The result I get is:

+-------------+------------+------------+
|         from|          e0|          to|
+-------------+------------+------------+
|[e,Esther,32]|[e,f,follow]|[f,Fanny,36]|
|[e,Esther,32]|[e,d,friend]|[d,David,29]|
+-------------+------------+------------+

That's pretty weird, since Fanny and David also have outgoing edges. And the vertices linked to them also have outgoing edges, e.g, the result dataframe should contain not only one hop paths, but all paths from the source vertex.

I myself created a toy graph:

1 2
2 3
3 4
4 5

And when I do the same kind of query:

g.bfs.fromExpr("id = 1").toExpr("id <> 1").run() 

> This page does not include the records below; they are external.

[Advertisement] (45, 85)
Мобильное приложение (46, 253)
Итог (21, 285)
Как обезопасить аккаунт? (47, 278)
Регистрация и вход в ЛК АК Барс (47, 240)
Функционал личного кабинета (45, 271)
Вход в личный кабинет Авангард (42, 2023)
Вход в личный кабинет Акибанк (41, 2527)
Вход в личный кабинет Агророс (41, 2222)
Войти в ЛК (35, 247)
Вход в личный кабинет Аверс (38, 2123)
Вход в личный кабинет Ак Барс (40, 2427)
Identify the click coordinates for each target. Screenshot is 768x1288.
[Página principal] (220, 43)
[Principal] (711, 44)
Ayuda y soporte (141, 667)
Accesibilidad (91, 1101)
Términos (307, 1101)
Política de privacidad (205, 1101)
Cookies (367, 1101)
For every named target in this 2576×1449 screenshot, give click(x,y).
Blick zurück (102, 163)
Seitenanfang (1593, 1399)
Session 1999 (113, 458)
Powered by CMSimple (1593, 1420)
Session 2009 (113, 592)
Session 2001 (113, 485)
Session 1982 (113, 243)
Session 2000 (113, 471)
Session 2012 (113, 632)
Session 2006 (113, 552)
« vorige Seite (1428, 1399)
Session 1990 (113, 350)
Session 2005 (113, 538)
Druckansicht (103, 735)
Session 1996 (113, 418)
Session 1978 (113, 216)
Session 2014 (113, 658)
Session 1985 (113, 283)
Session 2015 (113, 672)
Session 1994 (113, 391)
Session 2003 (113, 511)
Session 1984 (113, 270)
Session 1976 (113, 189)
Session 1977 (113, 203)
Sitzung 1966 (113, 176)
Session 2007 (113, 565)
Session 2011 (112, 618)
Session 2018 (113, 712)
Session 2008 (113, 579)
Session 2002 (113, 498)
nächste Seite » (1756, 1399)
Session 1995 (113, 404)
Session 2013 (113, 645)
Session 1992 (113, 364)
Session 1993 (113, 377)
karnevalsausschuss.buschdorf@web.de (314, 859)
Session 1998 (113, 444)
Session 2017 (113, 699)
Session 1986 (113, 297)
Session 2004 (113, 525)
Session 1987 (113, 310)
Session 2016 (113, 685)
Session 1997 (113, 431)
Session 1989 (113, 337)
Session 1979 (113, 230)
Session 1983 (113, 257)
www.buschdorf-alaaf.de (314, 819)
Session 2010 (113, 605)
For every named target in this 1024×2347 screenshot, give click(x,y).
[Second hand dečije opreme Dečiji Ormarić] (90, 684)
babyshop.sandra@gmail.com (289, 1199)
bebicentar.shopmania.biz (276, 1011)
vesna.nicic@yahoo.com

I still get only the one hop neighbors. Am I missing something? I also tested other operators that stand for "not equal" without success. A wild guess: Maybe when BFS is reaching again the source vertex (it should look at it, but not visit its neighbors), it does not match the "toExpr" expression and aborts.

Another question: GraphFrames is directed, isn't? In order to get an "undirect graph", I should add reciprocal edges, shouldn't I?

Daniel
  • 127
  • 1
  • 9
  • Daniel, can you help me understand this statement `toExpr("name <> 'Esther'")` , I am not a scala user but I use graphframes in python. I understand your fromexpression – Hardik Gupta Dec 08 '16 at 04:23
  • It's SQL different signal. I also tested with '!=" and 'NOT LIKE' instead of '<>'. – Daniel Dec 08 '16 at 17:18

1 Answers1

0

Upon reaching Fanny and David, you've found the shortest path from Esther to a non-Esther node, so the search stops.

According to the GraphFrames User Guide, the bfs method "finds the shortest path(s) from one vertex (or a set of vertices) to another vertex (or a set of vertices). The beginning and end vertices are specified as Spark DataFrame expressions."

In the graph you're using, the shortest path from Esther to a non-Esther node is just one hop, so the breadth-first search stops there.

Consider your numeric toy graph. You're finding this (one hop):

import org.graphframes.GraphFrame

val edgesDf = spark.sqlContext.createDataFrame(Seq(
  (1, 2),
  (2, 3), 
  (3, 4),
  (4, 5)    
)).toDF("src", "dst")

val g = GraphFrame.fromEdges(edgesDf)
g.bfs.fromExpr("id = 1").toExpr("id <> 1").run().show()

+----+-----+---+
|from|   e0| to|
+----+-----+---+
| [1]|[1,2]|[2]|
+----+-----+---+

Suppose you queried it like this instead:

g.bfs.fromExpr("id = 1").toExpr("id > 3").run().show()

+----+-----+---+-----+---+-----+---+
|from|   e0| v1|   e1| v2|   e2| to|
+----+-----+---+-----+---+-----+---+
| [1]|[1,2]|[2]|[2,3]|[3]|[3,4]|[4]|
+----+-----+---+-----+---+-----+---+

Now the bfs method takes three hops. This is the shortest path from 1 to a node that is greater than 3. Even though there's an edge from 4 to 5 (and 5 > 3), it doesn't continue because that would be a longer path (four hops).

Another question: GraphFrames is directed, isn't? In order to get an "undirect graph", I should add reciprocal edges, shouldn't I?

I think it depends on the algorithm you want to apply to the graph. Someone could write an algorithm that ignores the direction in the underlying edges DataFrame. But if an algorithm assumes a directed graph, then I think you're right: you'd have to add reciprocal edges.

You may get a better response (from someone else) if you ask this as a separate question.

matw
  • 71
  • 5